Era il 1980 quando nelle sale cinematografiche approdò American Gigolò. Per la regia di Paul Schrader – che a breve vedremo a Venezia 78 con Il collezionista di carte – il film mostrò nel ruolo principale di Julian Kay un interprete in cerca della sua affermazione definitiva. Dopo una serie di ruoli marginali, infatti, Richard Gere ha avuto infatti la sua grande occasione nei panni di un “amante per professione“, divenendo una delle icone più importanti degli Anni Ottanta – Novanta. L’interprete, un Ufficiale e gentiluomo – parafrasando il titolo del film datato 1982, che ha riconfermato il suo successo – compie oggi 31 agosto 72 anni. E, se oggi è tra i volti più apprezzati del cinema, pare che parte del merito dipenda da John Travolta. Ecco perché.

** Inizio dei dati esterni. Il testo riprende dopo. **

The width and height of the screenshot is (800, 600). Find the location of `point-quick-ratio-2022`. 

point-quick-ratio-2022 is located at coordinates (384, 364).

Richard Gere, una carriera di successi e quel particolare “debito” a John Travolta
Affascinante, strenuo sostenitore del look “sale e pepe” – che ormai ha lasciato spazio a una capigliatura orgogliosamente bianca – Richard Tiffany Gere è nato a Filadelfia il 31 agosto 1949. Inizialmente iscritto alla facoltà di Filosofia dell’Università del Massachusetts, ha poi abbandonato gli studi per dedicarsi in toto al teatro. Al 1973 risale il suo debutto sul palcoscenico grazie al musical Grease. Il suo nome è stato a lungo legato al cult, portato sul grande schermo nel 1978 da Randal Kleiser. Non tanto per la storia in sé, quanto più per il curioso debito che Gere avrebbe nei confronti del Danny Zuko cinematografico, ruolo ricoperto da John Travolta.
Pare infatti che, inizialmente, per American Gigolò, che ha dato a tutti gli effetti la spinta decisiva alla carriera di Richard Gere, fosse stato scritturato John Travolta. Quest’ultimo godeva, infatti, già di un successo consolidato, grazie alla fortunata doppietta de La febbre del sabato sera (che gli regalò la sua prima nomination al Premio Oscar) e del successivo Grease. Il suo nome era stato dunque preso seriamente in considerazione per la produzione ma, all’ultimo, Travolta ha rifiutato di indossare i panni di Julian Kay. Una scelta che ha spianato, di conseguenza, la strada a Richard Gere. Ma il suo “debito”, tuttavia, non si sarebbe esaurito solo al cult, datato 1980.
Stando alle parole dell’indimenticabile “Tony” Manero, infatti, in aggiunta ad American Gigolò Gere avrebbe ottenuto altri tre ruoli rifiutati da John Travolta. “I giorni del cielo, American Gigolò, Ufficiale gentiluomo, Chicago, a cui dissi no, sbagliando, perché nella piéce le donne odiavano gli uomini, come potevo sapere che il film sarebbe stato più soft! Ogni volta erano motivi diversi e Richard non mi ha mai ringraziato!” – così ha fatto sapere tempo fa Travolta, rimarcando – con un pelino di orgoglio tra le righe – di essere stato, almeno in parte, artefice della carriera del collega. Soprattutto se si considera che Chicago rappresenta l’unico Golden Globe vinto da Richard Gere.
Oltre John Travolta: quando ci conquistò insieme a Julia Roberts in Pretty Woman
Insomma, la responsabilità del successo di Richard Gere dipende interamente da John Travolta? Non esattamente. Se con American Gigolò era diventato un sex symbol, esattamente dieci dopo è stato il protagonista maschile della commedia romantica simbolo degli Anni Novanta. E no, questa volta non è stato chiamato a “sostituire” il collega. Sul grande schermo approdò infatti Pretty Woman, in cui divise la scena con Julia Roberts. Sebbene l’attrice Premio Oscar non fosse stata la prima interprete presa in considerazione – (numerosi erano i nomi in lizza, tra cui Valeria Golino), alla fine riuscì a spuntarla. E, insieme a Richard Gere, ci regalò una delle commedie romantiche più apprezzate di sempre.
Lei, Vivian Ward, una “signora della notte”, lui Edward Lewis, un imprenditore milionario. Lei deve aiutarlo per un misterioso piano e, sotto lauto compenso, decide di accettare l’incarico. Il tempo trascorso insieme, come nelle più classiche delle favole – pur riadattata ai giorni nostri – conduce i due protagonisti al lieto fine. Pretty Woman è per l’appunto la favola moderna per antonomasia. E Richard Gere è dunque il principe dei nostri tempi, apprezzato per il suo fascino intramontabile, che anche oggi all’età di 72 anni è evidente agli occhi di tutti.